1) Provided he is not making a joke of some kind, and provided Flaubert is not misquoting his friend, Ducamp is trying to utter the basic Muslim credo: "There is no God but God [Allah], and Mohammed is his prophet." But according to the line quoted, Ducamp butchers the Arabic, which in French transliteration should be *La ilah illallah, Mohamed raoul Allah.*

2) I have retained the French word *coup*, which is familiar to English speakers in *coup d'etat*. The word, which usually means *blow* or *strike*, could in this context be translated as *bout* or *round*. So I could have translated this line as: "The second bout with Kuchiouk." Or: "The second round with Kuchiouk." Or even, more tamely: "The second time with Kuchiouk." I think, however, that the French word retains something none of these have, and is usable in English.

3) The *patella* is the triangular, frontal bone of the knee.

4) The *crotalas* (or *crotallae*) are a form of castanets used in Mediterranean antiquity.

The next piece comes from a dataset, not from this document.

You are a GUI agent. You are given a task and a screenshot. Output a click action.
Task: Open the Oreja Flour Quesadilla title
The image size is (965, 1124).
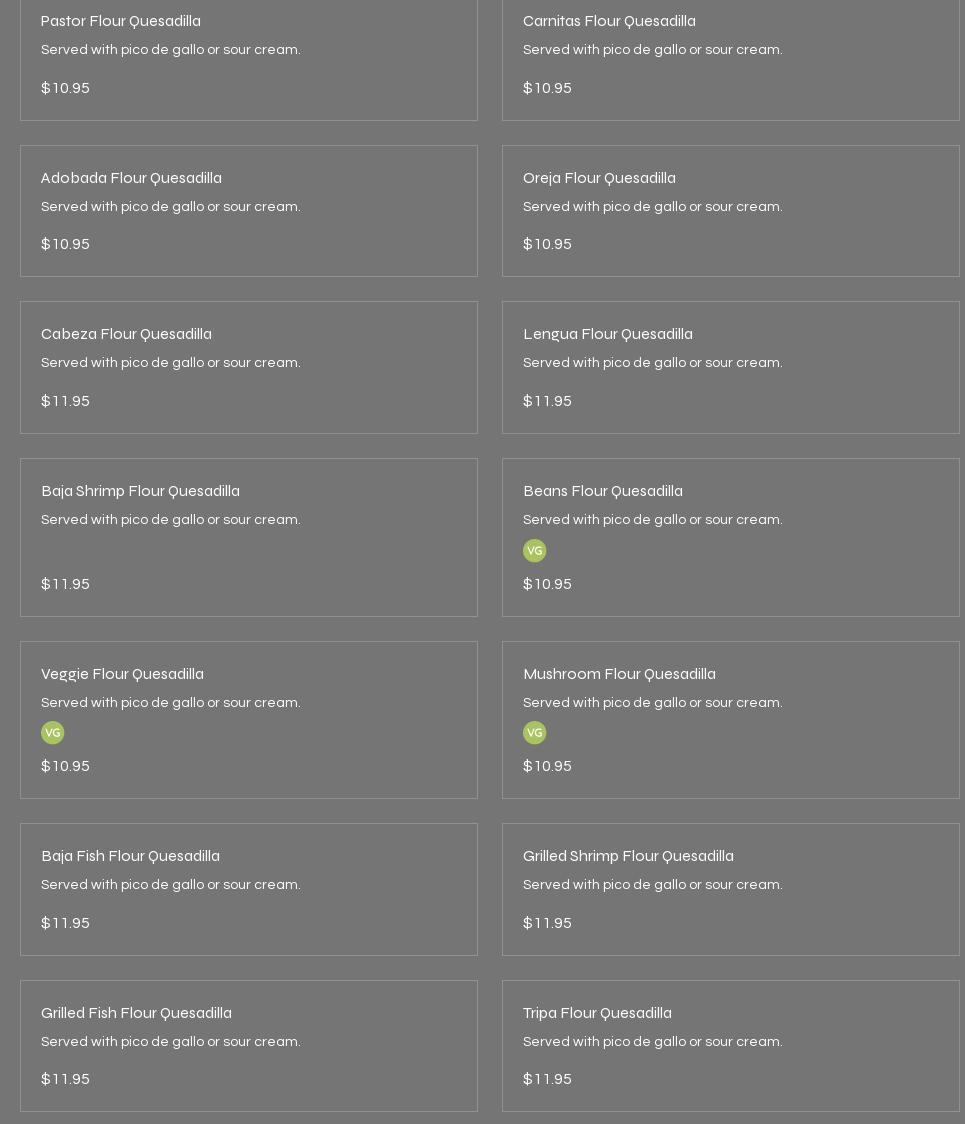(599, 178)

5) Flaubert lent his manuscript of this travel journal to Louise Colet, a married woman with whom he had recently broken off an affair of several years. Colet found the detail concerning the bedbugs repugnant. In a letter, Flaubert defended himself: "You tell me Kuchiouk Hanem's bedbugs degrade her in your eyes. As for me, it was just that that I found enchanting. Their sickening odor mingled with the perfume of her body dripping with sandalwood. I want there to be a bitterness in everything, an eternal slap in the face right in the midst of our triumphs, and even desolation itself accompanying our enthusiasm. This reminds me of Jaffa, where, in entering, I breathed in simultaneously the scent of the lemon trees and that of rotting cadavers: the torn-up cemetery allowed one to see skeletons with the flesh half rotted away, while at the same time the green bows of the trees balanced over our heads their golden fruits. Don't you sense how this poetry is complete, how it is the great synthesis?"

6) In the letter to Louise Colet quoted above, Flaubert writes: "I return to Kuchiouk. It is we who think of her, but she would hardly think of us. We are fabricating the aesthetic on her account, while at the same time that famous traveler, that interesting man who had the honors of her couch, he has completely departed from her memory, like so many others. Oh, how traveling makes one modest! One sees the tiny place one has in the world."